FIG. 4 is an explanatory view of one embodiment of a conventional microalgal culture system.

──────────────────────────────────────────────────続 き Continuing on the front page (72) Inventor Yoshinori Fukuda 2-5-1 Marunouchi, Chiyoda-ku, Tokyo Mitsubishi Heavy Industries, Ltd. Head Office (72) Inventor Norio Shioji 2-1-1 Shinama, Araimachi, Takasago-shi, Hyogo Prefecture No. Mitsubishi Heavy Industries, Ltd. Takasago Research Laboratory (72) Inventor Masaaki Negoro 2-1-1, Shinaihama, Arai-machi, Takasago City, Hyogo Prefecture Mitsubishi Heavy Industries, Ltd. Takasago Research Laboratory (56) References JP 50-101576 (JP, A) 61-160656 (JP, U) WO 91/5849 (WO, A1) (58) Fields investigated (Int. Cl. ⁷ , DB name) C12M 1/00 C12M 1/36 C12N 1/12 JICST File (JOIS)

Claims (3)

(57) [Claims] 1. A microalga culturing device for culturing microalgae by supplying carbon dioxide to a culture solution in which microalgae inhabit and irradiating the microalgae with light to measure the microalgae concentration in the culture solution. Meter, a radiation meter for measuring the light irradiation amount, a liquid depth meter for measuring the liquid depth of the culture solution , the radiation meter and the liquid
The measured value of the depth gauge, the sunshine amount,
Extract the limit concentration from the information on the relationship with the limit concentration to be withdrawn and collected.

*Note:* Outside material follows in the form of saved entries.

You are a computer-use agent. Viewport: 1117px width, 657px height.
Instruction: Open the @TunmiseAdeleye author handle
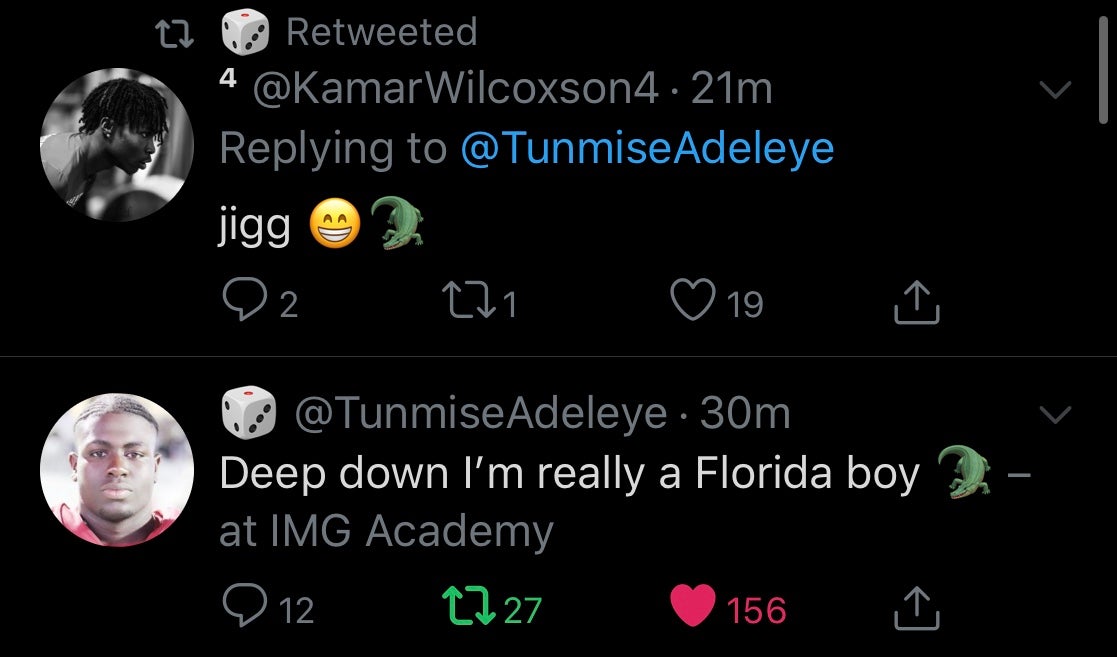479,414
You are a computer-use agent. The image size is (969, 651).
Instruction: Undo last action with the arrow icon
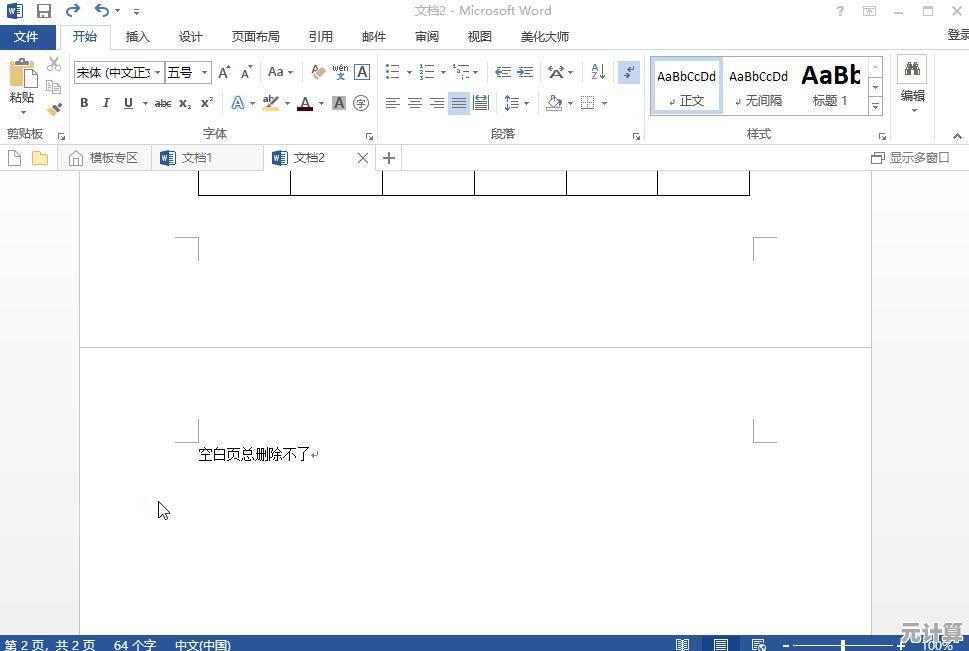coord(99,10)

Calculate and the measured value of the microalgae densitometer reaches the limit concentration
A microalgae culturing device, comprising: an arithmetic unit for determining whether or not the microalgae is present. 2. A method for culturing microalgae by supplying carbon dioxide into a culture solution in which microalgae inhabit and irradiating the microalgae with light, the light from a dosimeter for measuring the amount of light irradiation. A predetermined limit concentration signal of microalgae obtained by the arithmetic processing of the irradiation amount signal and the liquid depth signal from the liquid depth meter for measuring the liquid depth of the culture solution, and the microalga concentration in the culture solution The microalgae concentration signal from the microalgae concentration meter that measures the microalgae is calculated, and the microalgae concentration is measured when the microalgae is measured.

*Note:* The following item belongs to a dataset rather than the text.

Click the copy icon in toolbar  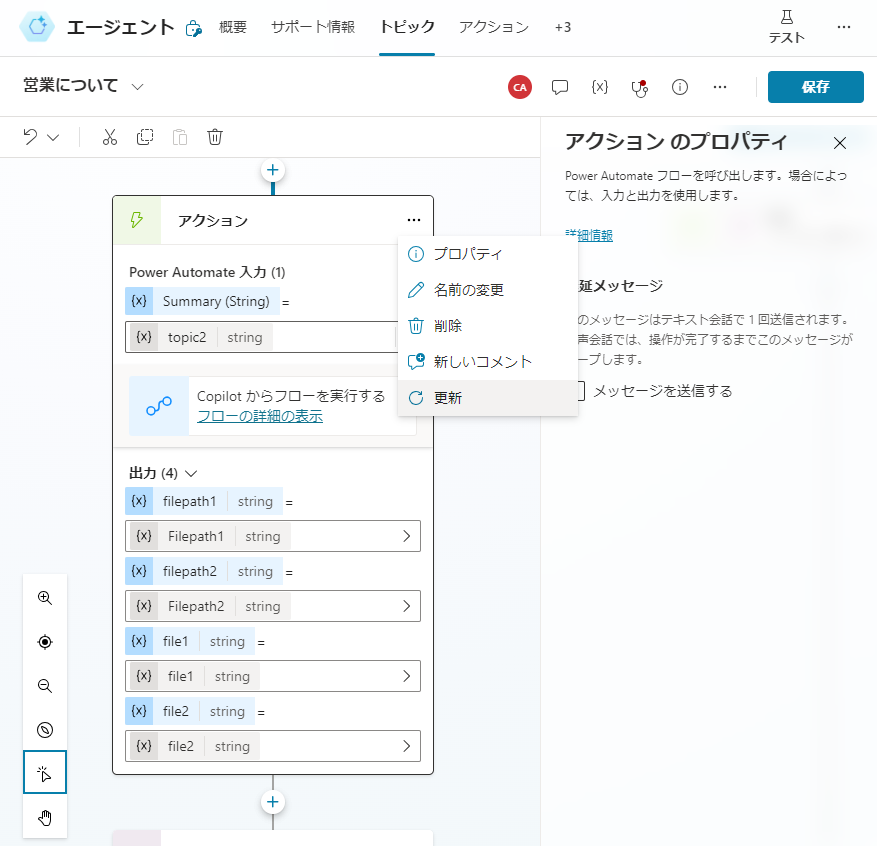[145, 137]
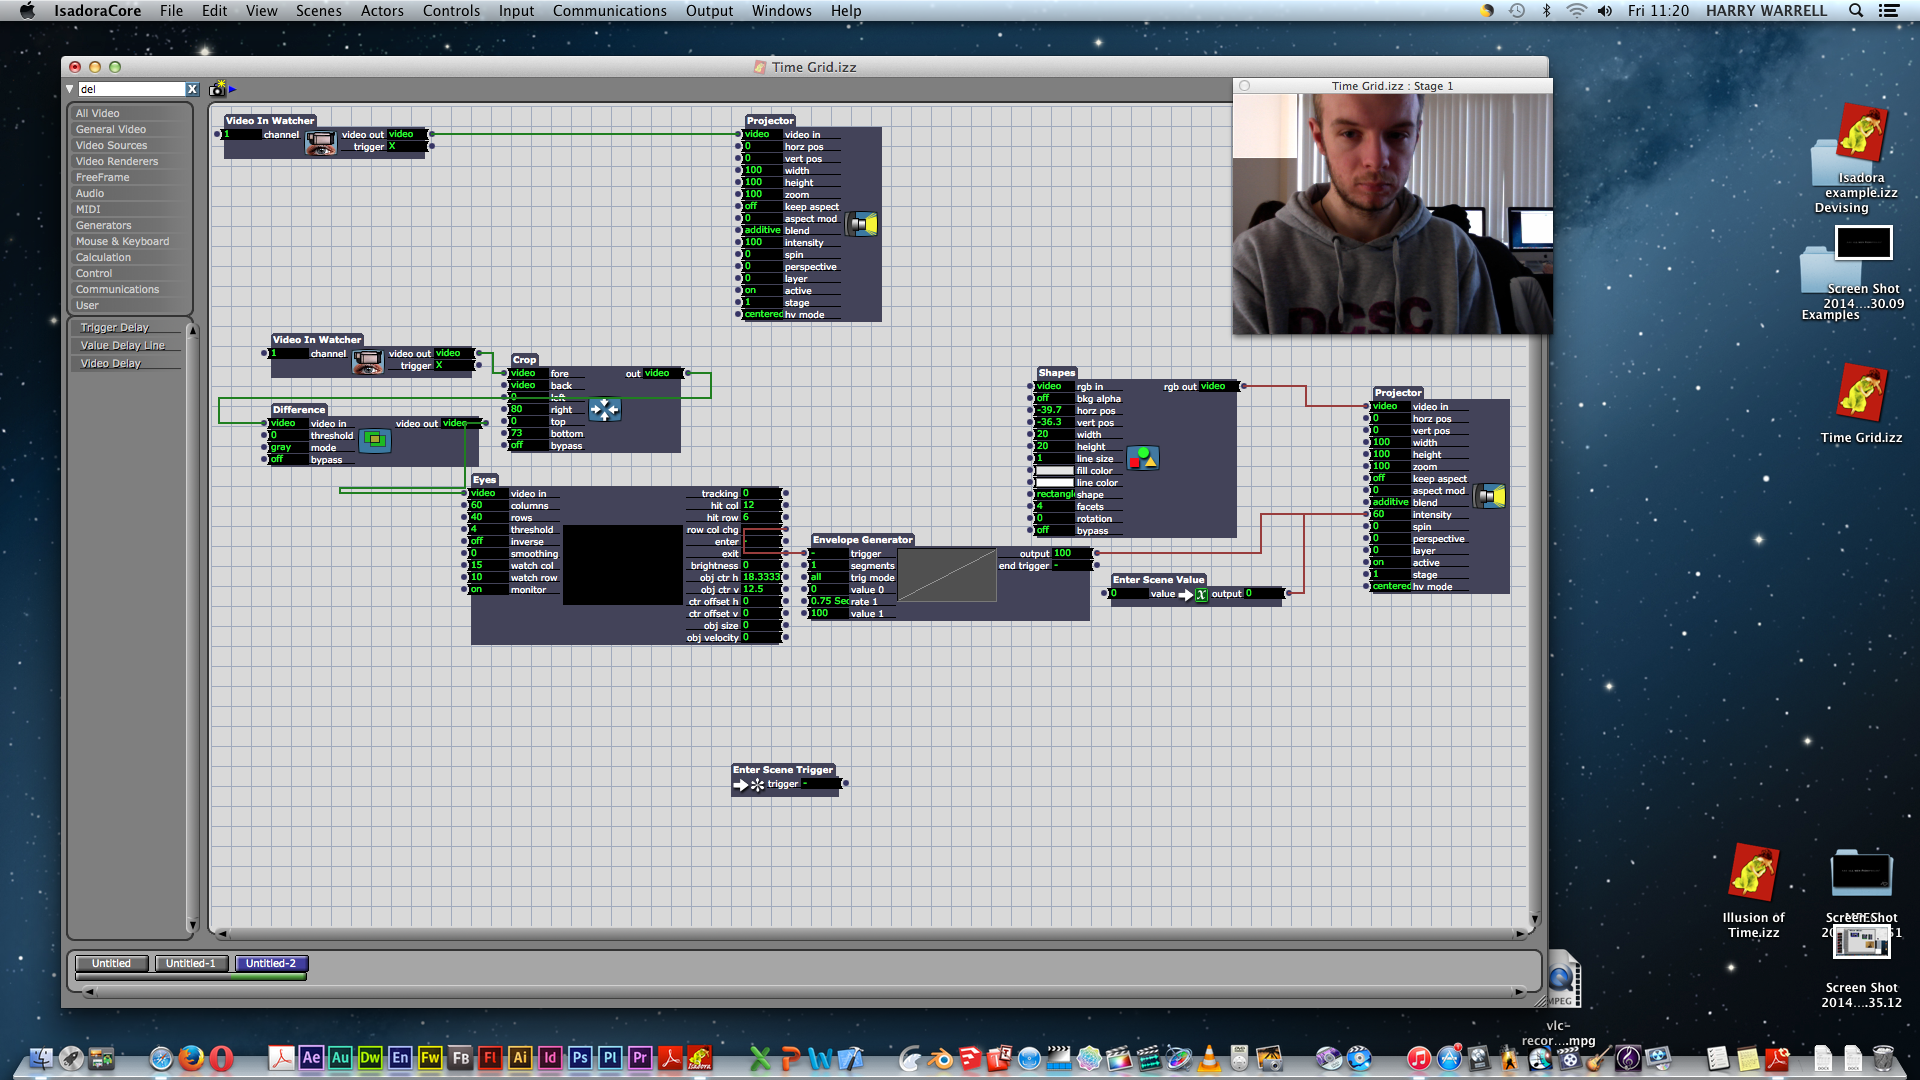Viewport: 1920px width, 1080px height.
Task: Switch to Untitled-2 scene tab
Action: point(268,963)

A portion of the culture solution is collected when the concentration of the culture solution reaches the limit in the light irradiation amount and the culture solution depth , and a culture solution or microalgae with a low microalga concentration inhabits according to the collected amount of the culture solution. A method for culturing microalgae, which comprises supplementing a nutrient medium which is not used. 3. The method for culturing microalgae according to claim 2, wherein each of the measurement and calculation processing, the collection of the culture solution, and the replenishment of the culture solution or the nutrient medium are performed by an automatic control system.